Required work — Convert the data lines between the line containing "Task: Select the" and the line containing "Action: pos(362,942)", inclusive, into a Markdown table with the columns Number and Entry, numbering each line and omitting any blank lines.

Dataset entries —

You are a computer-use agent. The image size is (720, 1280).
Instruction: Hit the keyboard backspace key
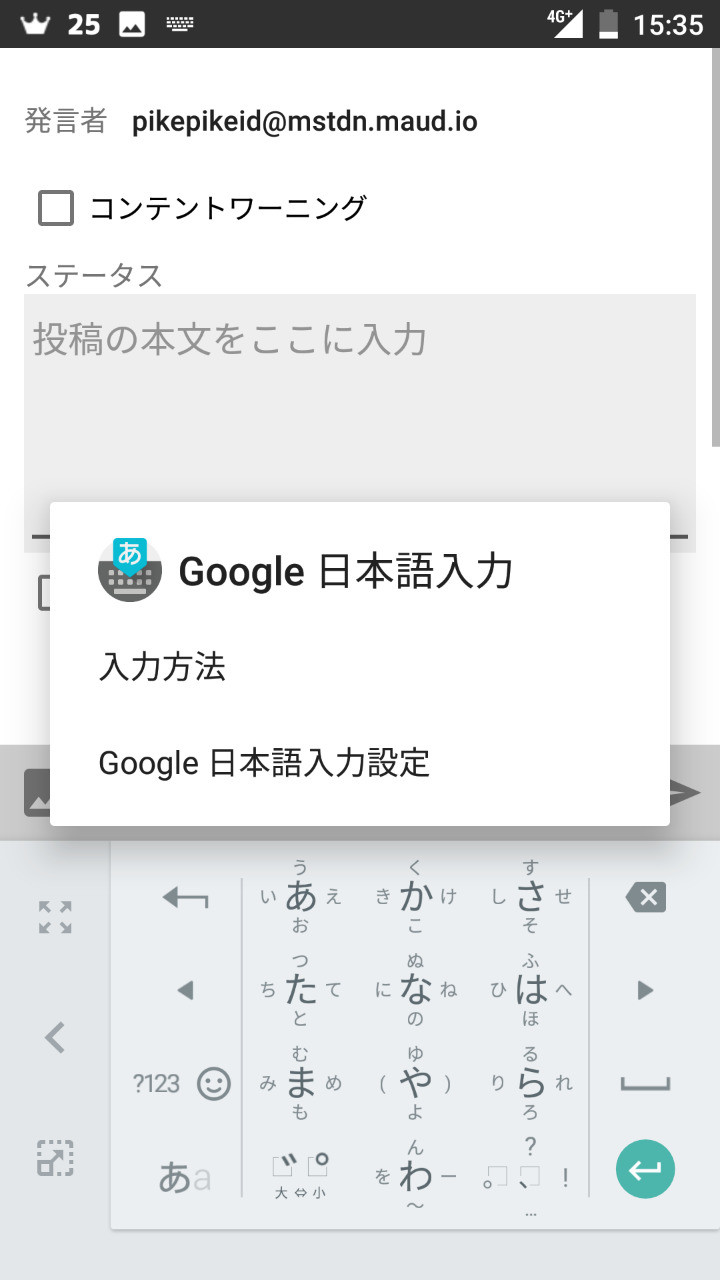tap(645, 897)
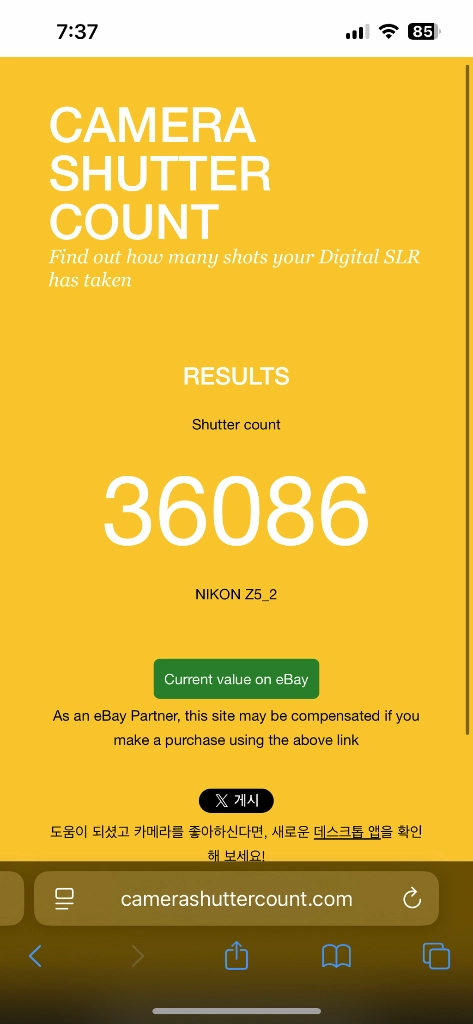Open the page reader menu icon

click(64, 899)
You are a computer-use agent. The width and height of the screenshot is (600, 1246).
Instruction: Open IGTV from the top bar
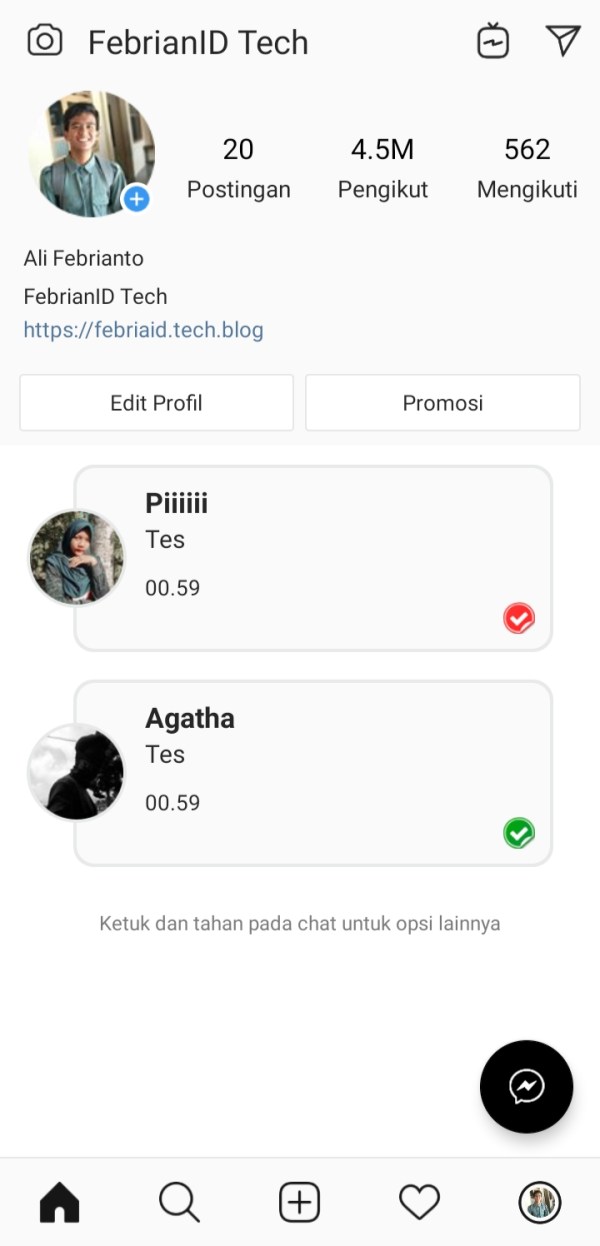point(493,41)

==

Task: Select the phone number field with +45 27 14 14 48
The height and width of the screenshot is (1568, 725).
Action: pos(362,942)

Answer to this problem —
| Number | Entry |
|---|---|
| 1 | Task: Select the phone number field with +45 27 14 14 48 |
| 2 | The height and width of the screenshot is (1568, 725). |
| 3 | Action: pos(362,942) |